Posts Tagged MacInTalk
Another Haiku Detector Update, and Some Observations on Mac Speech Synthesis
Posted by Angela Brett in Haiku Detector on May 18, 2015
I subjected Haiku Detector to some serious stress-testing with a 29MB text file (that’s 671481 sentences, containing 16810 haiku, of which some are intentional) a few days ago, and kept finding more things that needed fixing or could do with improvement. A few days in a nerdsniped daze later, I have a new version, and some interesting tidbits about the way Mac speech synthesis pronounces things. Here’s some of what I did:
- Tweaked the user interface a bit, partly to improve responsiveness after 10000 or so haiku have been found.
- Made the list of haiku stay scrolled to the bottom so you can see the new ones as they’re found.
- Added a progress bar instead of the spinner that was there before.
- Fixed a memory issue.
- Changed a setting so it should work in Mac OS X 10.6, as I said here it would, but I didn’t have a 10.6 system to test it on, and it turns out it does not run on one.
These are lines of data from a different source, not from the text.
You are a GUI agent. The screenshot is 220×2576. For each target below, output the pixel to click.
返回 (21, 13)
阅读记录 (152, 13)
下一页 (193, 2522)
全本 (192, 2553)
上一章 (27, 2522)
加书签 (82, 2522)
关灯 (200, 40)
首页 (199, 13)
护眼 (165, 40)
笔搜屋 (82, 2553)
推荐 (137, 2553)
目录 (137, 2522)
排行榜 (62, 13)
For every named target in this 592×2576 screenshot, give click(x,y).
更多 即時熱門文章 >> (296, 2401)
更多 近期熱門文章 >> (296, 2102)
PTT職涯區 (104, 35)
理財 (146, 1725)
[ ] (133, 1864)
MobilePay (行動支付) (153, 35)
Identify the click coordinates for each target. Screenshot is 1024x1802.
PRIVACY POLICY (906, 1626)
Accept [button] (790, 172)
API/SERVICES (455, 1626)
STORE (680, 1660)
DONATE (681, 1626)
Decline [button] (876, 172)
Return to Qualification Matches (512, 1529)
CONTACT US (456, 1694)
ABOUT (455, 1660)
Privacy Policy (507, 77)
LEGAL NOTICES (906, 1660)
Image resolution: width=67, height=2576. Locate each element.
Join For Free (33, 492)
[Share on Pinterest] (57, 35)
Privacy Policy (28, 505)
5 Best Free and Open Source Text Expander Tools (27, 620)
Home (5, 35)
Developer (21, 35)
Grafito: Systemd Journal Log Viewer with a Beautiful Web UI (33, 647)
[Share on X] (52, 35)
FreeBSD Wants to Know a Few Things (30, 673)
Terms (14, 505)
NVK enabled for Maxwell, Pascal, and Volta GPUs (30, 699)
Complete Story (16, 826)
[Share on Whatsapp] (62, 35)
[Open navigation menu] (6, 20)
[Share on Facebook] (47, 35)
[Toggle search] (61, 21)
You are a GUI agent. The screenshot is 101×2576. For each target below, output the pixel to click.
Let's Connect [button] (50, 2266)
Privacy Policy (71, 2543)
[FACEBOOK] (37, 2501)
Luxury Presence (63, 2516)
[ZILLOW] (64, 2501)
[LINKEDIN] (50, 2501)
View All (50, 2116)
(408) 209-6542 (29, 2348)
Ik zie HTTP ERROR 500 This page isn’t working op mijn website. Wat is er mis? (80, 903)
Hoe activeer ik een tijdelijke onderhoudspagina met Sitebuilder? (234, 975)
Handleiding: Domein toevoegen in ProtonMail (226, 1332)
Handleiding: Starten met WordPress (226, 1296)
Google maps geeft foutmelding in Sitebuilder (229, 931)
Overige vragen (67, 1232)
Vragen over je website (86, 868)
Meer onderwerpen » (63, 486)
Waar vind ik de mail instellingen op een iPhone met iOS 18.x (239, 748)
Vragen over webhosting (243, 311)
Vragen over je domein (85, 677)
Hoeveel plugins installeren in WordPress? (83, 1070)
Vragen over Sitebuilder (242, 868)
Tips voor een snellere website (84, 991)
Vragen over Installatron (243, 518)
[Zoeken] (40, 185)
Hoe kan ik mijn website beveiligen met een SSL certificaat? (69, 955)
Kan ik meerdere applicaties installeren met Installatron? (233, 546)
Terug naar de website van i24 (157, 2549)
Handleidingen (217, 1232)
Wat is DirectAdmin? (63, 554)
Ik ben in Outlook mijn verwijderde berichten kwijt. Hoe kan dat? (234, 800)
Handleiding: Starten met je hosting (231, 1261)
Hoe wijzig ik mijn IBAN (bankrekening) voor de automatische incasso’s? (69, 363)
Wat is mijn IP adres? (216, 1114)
I think 10.7 (Lion) is the lowest version it will run on.
- Added some example text on startup so that it’s easier to know what to do.
- Made it a Developer ID signed application, because now that I have a bit more time to do Mac development (since I don’t have a day job; would you like to hire me?), it was worth signing up to the paid Mac Developer Program again. Once I get an icon for Haiku Detector, I’ll put it on the app store.
- Fixed a few bugs and made a few other changes relating to how syllables are counted, which lines certain punctuation goes on, and which things are counted as haiku.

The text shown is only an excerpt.